* Entries for locating words and on-screen elements *
━━━━━━━━━━━━━━━━━━━━━━━━━━━━━━

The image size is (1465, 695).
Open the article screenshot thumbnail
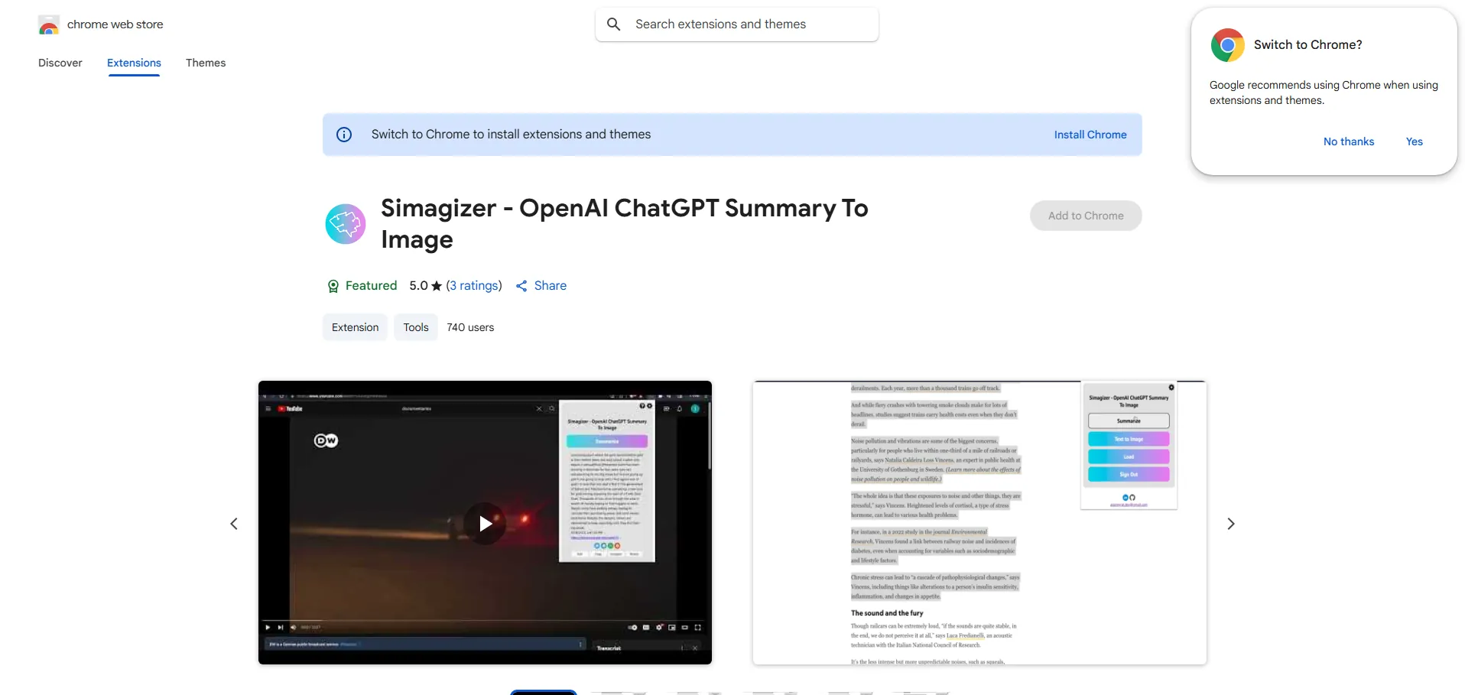click(979, 523)
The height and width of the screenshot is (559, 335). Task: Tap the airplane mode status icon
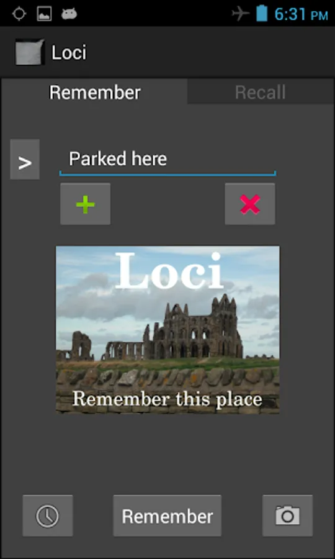[241, 14]
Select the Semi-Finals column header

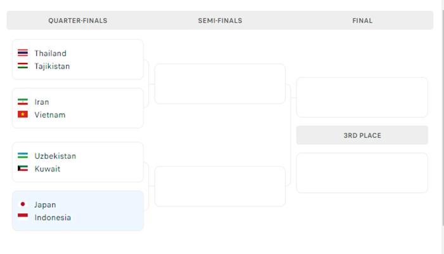click(220, 20)
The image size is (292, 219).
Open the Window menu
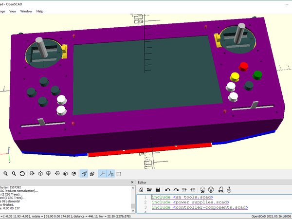[x=26, y=11]
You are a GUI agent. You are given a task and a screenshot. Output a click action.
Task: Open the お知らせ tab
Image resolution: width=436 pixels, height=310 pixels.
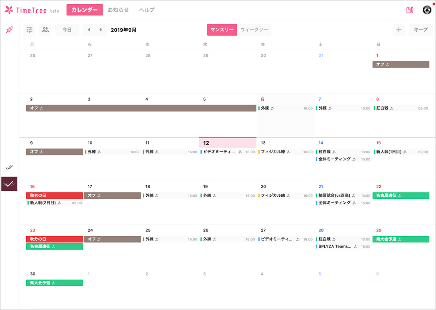coord(118,10)
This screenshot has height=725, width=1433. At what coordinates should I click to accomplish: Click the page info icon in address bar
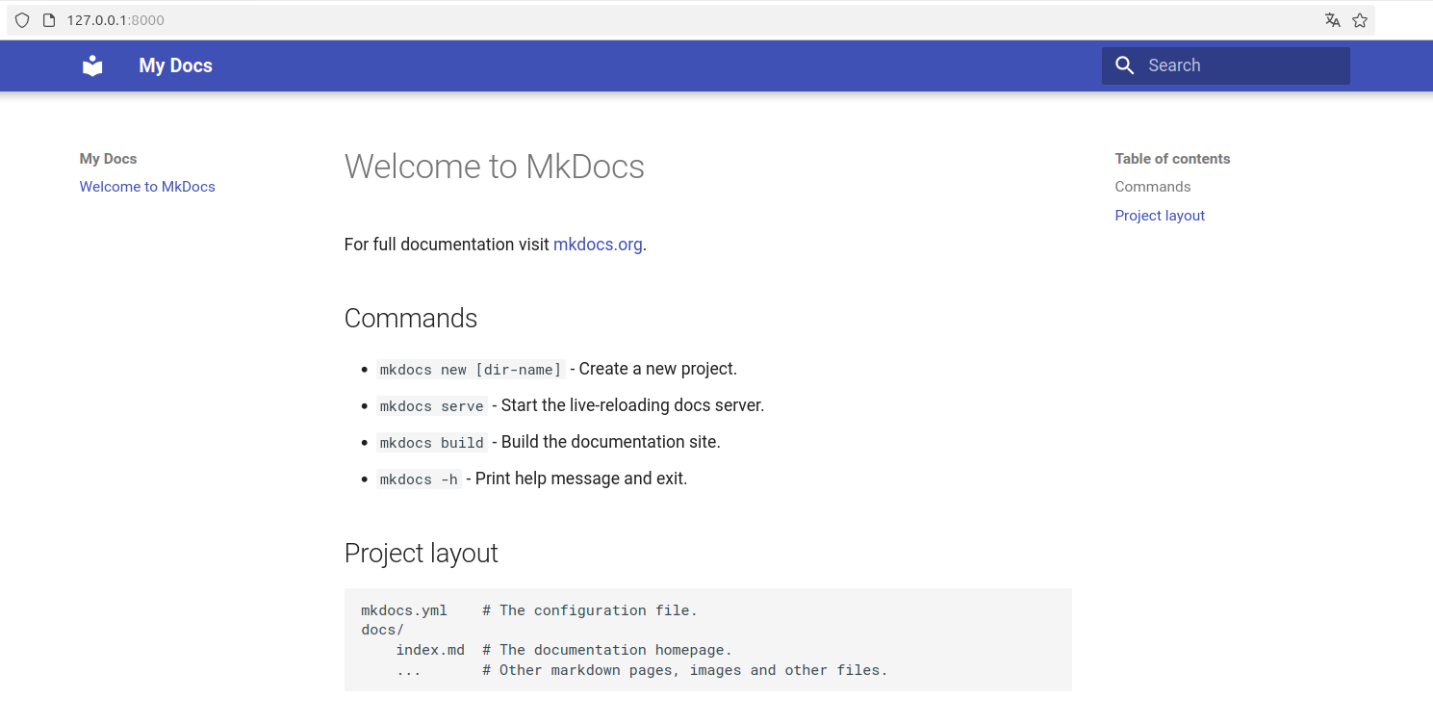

━━━━━━━━━━━━━━━━━━━━━━━━━━━━━━

* TASK DESCRIPTION *
Return every line of the listing above word for word, leaving out the pictures.

* TASK OUTPUT *
The image size is (1465, 695).
Open the article screenshot thumbnail
click(979, 523)
The height and width of the screenshot is (559, 335). Task: Tap the airplane mode status icon
[241, 14]
Select the Semi-Finals column header

click(220, 20)
The image size is (292, 219).
Open the Window menu
[x=26, y=11]
You are a GUI agent. You are given a task and a screenshot. Output a click action.
Task: Open the お知らせ tab
Image resolution: width=436 pixels, height=310 pixels.
coord(118,10)
This screenshot has height=725, width=1433. At what coordinates should I click to accomplish: Click the page info icon in address bar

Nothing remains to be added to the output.